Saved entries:
• • • • • • •
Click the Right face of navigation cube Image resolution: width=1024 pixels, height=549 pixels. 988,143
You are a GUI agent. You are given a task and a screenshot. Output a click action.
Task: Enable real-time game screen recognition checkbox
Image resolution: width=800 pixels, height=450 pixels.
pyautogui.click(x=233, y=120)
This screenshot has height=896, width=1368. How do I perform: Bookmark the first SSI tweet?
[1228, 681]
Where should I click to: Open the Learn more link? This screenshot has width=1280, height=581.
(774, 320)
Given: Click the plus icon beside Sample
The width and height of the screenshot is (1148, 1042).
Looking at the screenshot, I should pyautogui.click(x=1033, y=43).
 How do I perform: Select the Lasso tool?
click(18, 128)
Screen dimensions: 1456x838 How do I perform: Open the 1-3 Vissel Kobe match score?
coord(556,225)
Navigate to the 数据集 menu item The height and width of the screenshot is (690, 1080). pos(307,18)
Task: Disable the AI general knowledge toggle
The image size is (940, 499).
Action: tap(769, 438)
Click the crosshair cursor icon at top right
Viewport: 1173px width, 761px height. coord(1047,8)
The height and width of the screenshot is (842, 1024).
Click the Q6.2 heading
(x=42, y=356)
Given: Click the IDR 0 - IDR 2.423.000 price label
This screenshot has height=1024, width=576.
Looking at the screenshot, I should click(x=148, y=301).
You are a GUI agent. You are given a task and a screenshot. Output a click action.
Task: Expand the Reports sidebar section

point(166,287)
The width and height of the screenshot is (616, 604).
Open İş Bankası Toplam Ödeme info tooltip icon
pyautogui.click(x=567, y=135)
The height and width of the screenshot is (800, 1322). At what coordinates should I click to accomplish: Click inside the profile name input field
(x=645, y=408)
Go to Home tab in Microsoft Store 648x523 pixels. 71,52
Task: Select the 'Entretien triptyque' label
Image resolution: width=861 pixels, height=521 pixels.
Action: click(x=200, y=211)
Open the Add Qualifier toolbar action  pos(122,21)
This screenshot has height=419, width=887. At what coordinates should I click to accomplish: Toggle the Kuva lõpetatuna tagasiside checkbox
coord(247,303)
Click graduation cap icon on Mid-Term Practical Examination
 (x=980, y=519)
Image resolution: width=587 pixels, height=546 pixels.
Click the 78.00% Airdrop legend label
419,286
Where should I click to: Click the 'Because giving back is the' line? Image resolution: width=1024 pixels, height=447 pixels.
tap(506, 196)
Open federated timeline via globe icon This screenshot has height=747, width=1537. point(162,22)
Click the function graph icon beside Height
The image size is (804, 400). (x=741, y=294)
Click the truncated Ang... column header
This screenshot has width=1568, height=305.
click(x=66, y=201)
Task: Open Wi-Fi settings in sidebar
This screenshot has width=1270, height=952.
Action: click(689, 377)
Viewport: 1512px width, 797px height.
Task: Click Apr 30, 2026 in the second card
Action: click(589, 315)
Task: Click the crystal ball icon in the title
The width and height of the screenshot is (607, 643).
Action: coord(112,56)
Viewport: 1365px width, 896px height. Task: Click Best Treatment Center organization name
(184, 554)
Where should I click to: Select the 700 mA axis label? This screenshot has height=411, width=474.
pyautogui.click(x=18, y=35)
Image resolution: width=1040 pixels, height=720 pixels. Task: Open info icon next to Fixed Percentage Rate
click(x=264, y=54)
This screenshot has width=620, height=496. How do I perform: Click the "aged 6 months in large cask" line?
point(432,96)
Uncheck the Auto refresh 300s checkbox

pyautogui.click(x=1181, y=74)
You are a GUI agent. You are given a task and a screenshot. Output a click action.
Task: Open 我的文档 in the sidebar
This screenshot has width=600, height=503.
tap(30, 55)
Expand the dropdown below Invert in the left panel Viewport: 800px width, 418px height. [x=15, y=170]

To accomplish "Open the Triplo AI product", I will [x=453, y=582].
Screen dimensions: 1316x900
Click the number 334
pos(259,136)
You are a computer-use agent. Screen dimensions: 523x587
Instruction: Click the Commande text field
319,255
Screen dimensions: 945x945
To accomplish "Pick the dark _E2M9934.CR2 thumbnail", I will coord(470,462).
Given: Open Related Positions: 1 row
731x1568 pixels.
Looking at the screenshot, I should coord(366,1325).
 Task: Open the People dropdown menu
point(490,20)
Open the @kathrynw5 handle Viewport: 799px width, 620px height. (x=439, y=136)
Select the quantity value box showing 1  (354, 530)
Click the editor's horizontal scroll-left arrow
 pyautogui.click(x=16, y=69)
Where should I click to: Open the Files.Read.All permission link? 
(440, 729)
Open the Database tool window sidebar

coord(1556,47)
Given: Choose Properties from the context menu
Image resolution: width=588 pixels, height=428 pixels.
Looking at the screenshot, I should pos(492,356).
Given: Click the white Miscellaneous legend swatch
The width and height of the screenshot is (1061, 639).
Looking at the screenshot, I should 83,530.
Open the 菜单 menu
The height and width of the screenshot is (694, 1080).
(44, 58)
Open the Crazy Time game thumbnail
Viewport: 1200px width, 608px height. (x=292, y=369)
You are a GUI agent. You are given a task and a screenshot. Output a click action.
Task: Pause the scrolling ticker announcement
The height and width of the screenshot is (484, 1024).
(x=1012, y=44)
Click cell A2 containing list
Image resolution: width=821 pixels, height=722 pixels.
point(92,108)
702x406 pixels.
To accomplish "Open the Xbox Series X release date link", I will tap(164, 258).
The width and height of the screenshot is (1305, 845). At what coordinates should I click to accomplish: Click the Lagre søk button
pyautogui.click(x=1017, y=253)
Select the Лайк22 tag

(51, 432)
• • • • • • •
→ TO DO
Every entry shown above should be transcribed without alteration.

→ ANSWER TO THIS PROBLEM
Click the Right face of navigation cube Image resolution: width=1024 pixels, height=549 pixels. 988,143
You are a GUI agent. You are given a task and a screenshot. Output a click action.
Task: Enable real-time game screen recognition checkbox
Image resolution: width=800 pixels, height=450 pixels.
pyautogui.click(x=233, y=120)
This screenshot has height=896, width=1368. How do I perform: Bookmark the first SSI tweet?
[1228, 681]
Where should I click to: Open the Learn more link? This screenshot has width=1280, height=581.
(774, 320)
Given: Click the plus icon beside Sample
The width and height of the screenshot is (1148, 1042).
Looking at the screenshot, I should pyautogui.click(x=1033, y=43).
 How do I perform: Select the Lasso tool?
click(18, 128)
Screen dimensions: 1456x838 How do I perform: Open the 1-3 Vissel Kobe match score?
coord(556,225)
Navigate to the 数据集 menu item The height and width of the screenshot is (690, 1080). pos(307,18)
Task: Disable the AI general knowledge toggle
The image size is (940, 499).
Action: tap(769, 438)
Click the crosshair cursor icon at top right
Viewport: 1173px width, 761px height. coord(1047,8)
The height and width of the screenshot is (842, 1024).
Click the Q6.2 heading
(x=42, y=356)
Given: Click the IDR 0 - IDR 2.423.000 price label
This screenshot has height=1024, width=576.
Looking at the screenshot, I should click(x=148, y=301).
You are a GUI agent. You are given a task and a screenshot. Output a click action.
Task: Expand the Reports sidebar section

point(166,287)
The width and height of the screenshot is (616, 604).
Open İş Bankası Toplam Ödeme info tooltip icon
pyautogui.click(x=567, y=135)
The height and width of the screenshot is (800, 1322). At what coordinates should I click to accomplish: Click inside the profile name input field
(x=645, y=408)
Go to Home tab in Microsoft Store 648x523 pixels. 71,52
Task: Select the 'Entretien triptyque' label
Image resolution: width=861 pixels, height=521 pixels.
Action: click(x=200, y=211)
Open the Add Qualifier toolbar action  pos(122,21)
This screenshot has height=419, width=887. At what coordinates should I click to accomplish: Toggle the Kuva lõpetatuna tagasiside checkbox
coord(247,303)
Click graduation cap icon on Mid-Term Practical Examination
 (x=980, y=519)
Image resolution: width=587 pixels, height=546 pixels.
Click the 78.00% Airdrop legend label
419,286
Where should I click to: Click the 'Because giving back is the' line? Image resolution: width=1024 pixels, height=447 pixels.
tap(506, 196)
Open federated timeline via globe icon This screenshot has height=747, width=1537. point(162,22)
Click the function graph icon beside Height
The image size is (804, 400). (x=741, y=294)
Click the truncated Ang... column header
This screenshot has width=1568, height=305.
click(x=66, y=201)
Task: Open Wi-Fi settings in sidebar
This screenshot has width=1270, height=952.
Action: click(689, 377)
Viewport: 1512px width, 797px height.
Task: Click Apr 30, 2026 in the second card
Action: click(589, 315)
Task: Click the crystal ball icon in the title
The width and height of the screenshot is (607, 643).
Action: coord(112,56)
Viewport: 1365px width, 896px height. Task: Click Best Treatment Center organization name
(184, 554)
Where should I click to: Select the 700 mA axis label? This screenshot has height=411, width=474.
pyautogui.click(x=18, y=35)
Image resolution: width=1040 pixels, height=720 pixels. Task: Open info icon next to Fixed Percentage Rate
click(x=264, y=54)
This screenshot has width=620, height=496. How do I perform: Click the "aged 6 months in large cask" line?
point(432,96)
Uncheck the Auto refresh 300s checkbox

pyautogui.click(x=1181, y=74)
You are a GUI agent. You are given a task and a screenshot. Output a click action.
Task: Open 我的文档 in the sidebar
This screenshot has width=600, height=503.
tap(30, 55)
Expand the dropdown below Invert in the left panel Viewport: 800px width, 418px height. [x=15, y=170]

To accomplish "Open the Triplo AI product", I will [x=453, y=582].
Screen dimensions: 1316x900
Click the number 334
pos(259,136)
You are a computer-use agent. Screen dimensions: 523x587
Instruction: Click the Commande text field
319,255
Screen dimensions: 945x945
To accomplish "Pick the dark _E2M9934.CR2 thumbnail", I will coord(470,462).
Given: Open Related Positions: 1 row
731x1568 pixels.
Looking at the screenshot, I should coord(366,1325).
 Task: Open the People dropdown menu
point(490,20)
Open the @kathrynw5 handle Viewport: 799px width, 620px height. (x=439, y=136)
Select the quantity value box showing 1  (354, 530)
Click the editor's horizontal scroll-left arrow
 pyautogui.click(x=16, y=69)
Where should I click to: Open the Files.Read.All permission link? 
(440, 729)
Open the Database tool window sidebar

coord(1556,47)
Given: Choose Properties from the context menu
Image resolution: width=588 pixels, height=428 pixels.
Looking at the screenshot, I should pos(492,356).
Given: Click the white Miscellaneous legend swatch
The width and height of the screenshot is (1061, 639).
Looking at the screenshot, I should 83,530.
Open the 菜单 menu
The height and width of the screenshot is (694, 1080).
(44, 58)
Open the Crazy Time game thumbnail
Viewport: 1200px width, 608px height. (x=292, y=369)
You are a GUI agent. You are given a task and a screenshot. Output a click action.
Task: Pause the scrolling ticker announcement
The height and width of the screenshot is (484, 1024).
(x=1012, y=44)
Click cell A2 containing list
Image resolution: width=821 pixels, height=722 pixels.
point(92,108)
702x406 pixels.
To accomplish "Open the Xbox Series X release date link", I will tap(164, 258).
The width and height of the screenshot is (1305, 845). At what coordinates should I click to accomplish: Click the Lagre søk button
pyautogui.click(x=1017, y=253)
Select the Лайк22 tag

(51, 432)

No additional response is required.